Friday, May 7, 1999 Published at 17:36 GMT 18:36 UK
Labour seeking Welsh partner
Alun Michael: Set to be assembly first secretary
Labour faces the prospect of negotiating a coalition to run the Welsh Assembly after being denied an overall majority by Plaid Cymru's best-ever electoral performance.
Party leader Alun Michael, who scraped in as a top-up candidate, is now widely expected to try to achieve a partnership with the Liberal Democrats who have six seats.
Plaid Cymru will be the second-largest group in the assembly with 17 seats. The Conservatives have nine.
All the parties have expressed disappointment that only 46% of Wales's 2.2m voters turned out to vote.
'A historic day'
"We now have an opportunity to work in the assembly to make Wales a better place," he said.
But jubilant nationalists have been celebrating landmark victories in Labour heartlands where they enjoyed swings of up to 35%.
Among their major gains was Rhondda, shutting out Labour's Wayne David who had been so certain of victory he had resigned his seat in the European Parliament.
Ironically, Labour's worse than expected national performance made Mr Michael's victory as a top-up candidate more likely under the assembly's system of proportional representation.
Mr Michael's rise to the Welsh party leadership started with the resignation from the Cabinet of former Welsh Secretary Ron Davies following mysterious events in a London park.
His victory in the resulting internal leadership poll created bitterness within the party as his left-wing rival Rhodri Morgan lost despite securing the backing of a majority of individual members.
In a highly-symbolic twist, Mr Davies was the first person to be elected to the assembly.
Mr Morgan and Plaid Cymru President Dafydd Wigley were also both elected with comfortable majorities.
Tory leader Rod Richards and his Lib Dem counterpart Michael German were elected as top-up candidates by the second of the two assembly votes given to every voter.
'A political earthquake'
"It is a political earthquake that has been gathering momentum over several weeks. People didn't think it was happening. Even we didn't realise it was happening to such an extent," he said.
Mr Morgan described the prospect of Labour failing to win a majority as "very disappointing".
"I thought we might have had a clear majority of six or eight seats," he said.
But Mr Morgan said he would not be afraid of working in an assembly coalition.
"Everyone elected will be conscious of the need to do a good job for Wales.

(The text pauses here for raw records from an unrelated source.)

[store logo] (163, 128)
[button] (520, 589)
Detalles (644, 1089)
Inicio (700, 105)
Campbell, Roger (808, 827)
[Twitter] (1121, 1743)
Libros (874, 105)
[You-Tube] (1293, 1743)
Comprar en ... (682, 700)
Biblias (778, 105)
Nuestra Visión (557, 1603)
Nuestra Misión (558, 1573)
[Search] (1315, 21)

We have all got to make it work," he said.
Turnout lower than expected
Under the assembly election system 40 of the 60 members were chosen by the familiar first-past-the-post system in constituencies corresponding to those of the existing 40 Welsh Westminster MPs.

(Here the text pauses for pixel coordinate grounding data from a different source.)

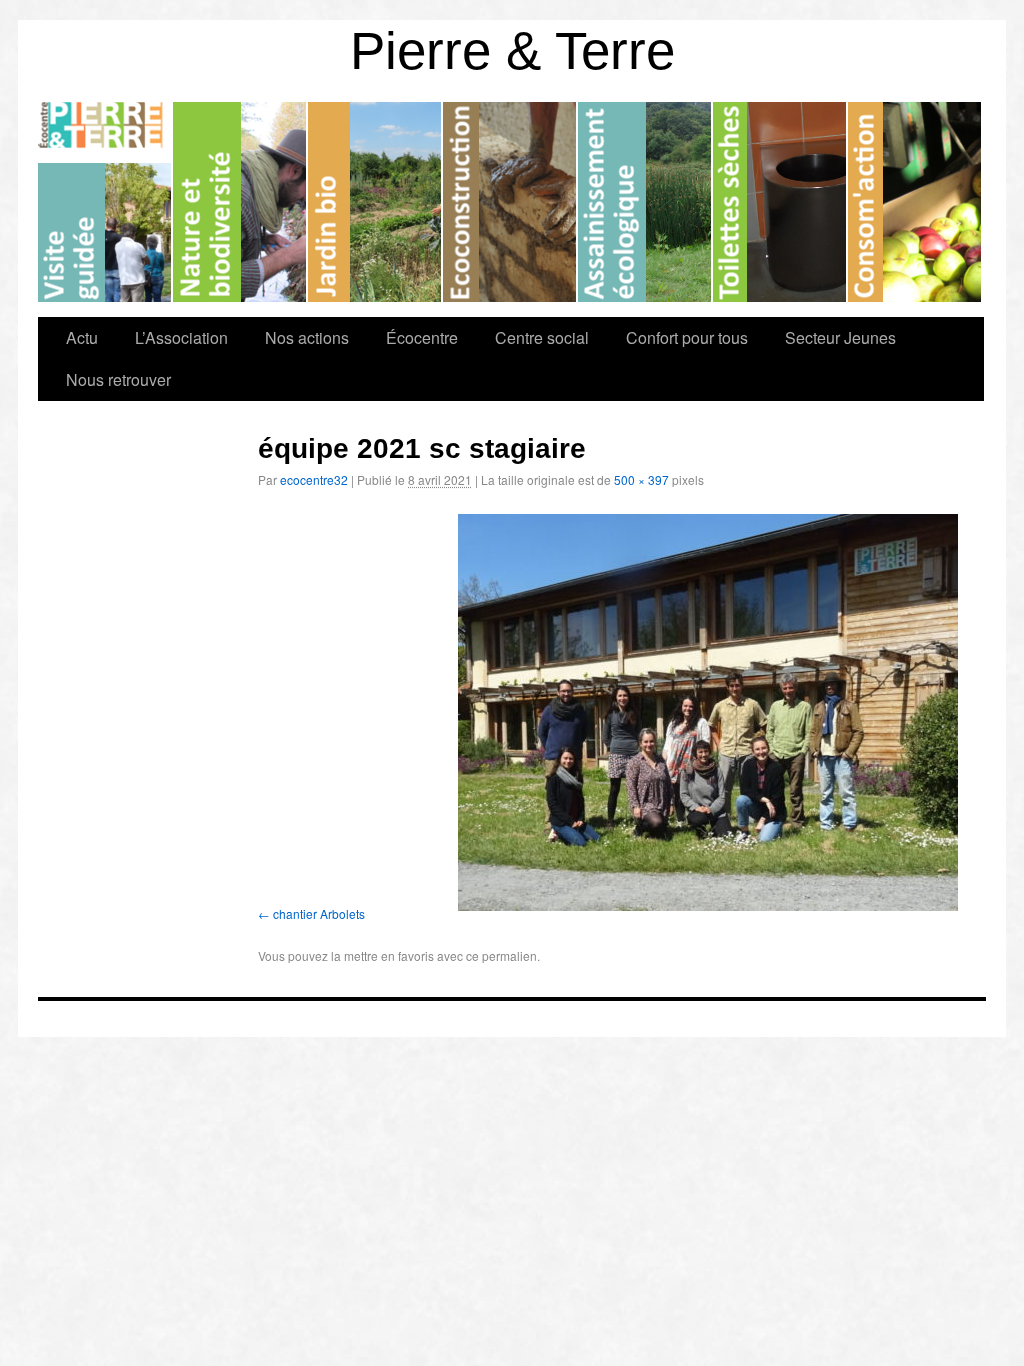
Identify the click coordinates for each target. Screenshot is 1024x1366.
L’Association (181, 337)
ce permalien (501, 955)
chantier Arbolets (319, 913)
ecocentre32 (314, 479)
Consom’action (914, 202)
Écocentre (422, 337)
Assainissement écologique (645, 202)
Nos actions (307, 337)
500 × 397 (641, 479)
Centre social (542, 337)
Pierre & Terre (512, 50)
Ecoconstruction (510, 202)
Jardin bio (375, 202)
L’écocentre (105, 202)
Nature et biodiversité (240, 202)
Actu (82, 337)
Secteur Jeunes (840, 337)
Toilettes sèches (780, 202)
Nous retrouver (118, 379)
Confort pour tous (687, 337)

The remaining 20 members were elected by a system of proportional representation, with four being elected from a party list in each of Wales's five electoral regions, which are based on the European Parliament constituencies.
Politicians from all parties had hoped for a respectable turnout on Thursday after a campaign dogged by claims of voter apathy.
But it is still respectable compared with the turnout in local elections in England and Wales and at the Scottish Parliamentary elections.
Within the average there were great variations from 60% in Caernarfon to 32% in Alyn and Deeside
Mr Morgan said the results showed the parties had to listen more to the electorate.
"If you can only persuade one out of two people to come out and vote that poses a big question to us as politicians," he said.
Growing support for assembly
A BBC poll taken on the day of the election indicates growing support for the assembly among Welsh voters.
But of those asked in the BBC poll, 46% said they thought the assembly would bring better government to Wales.
The assembly will decide how to spend the £8bn block grant Wales receives for areas such as agriculture, culture, economic development, education and health.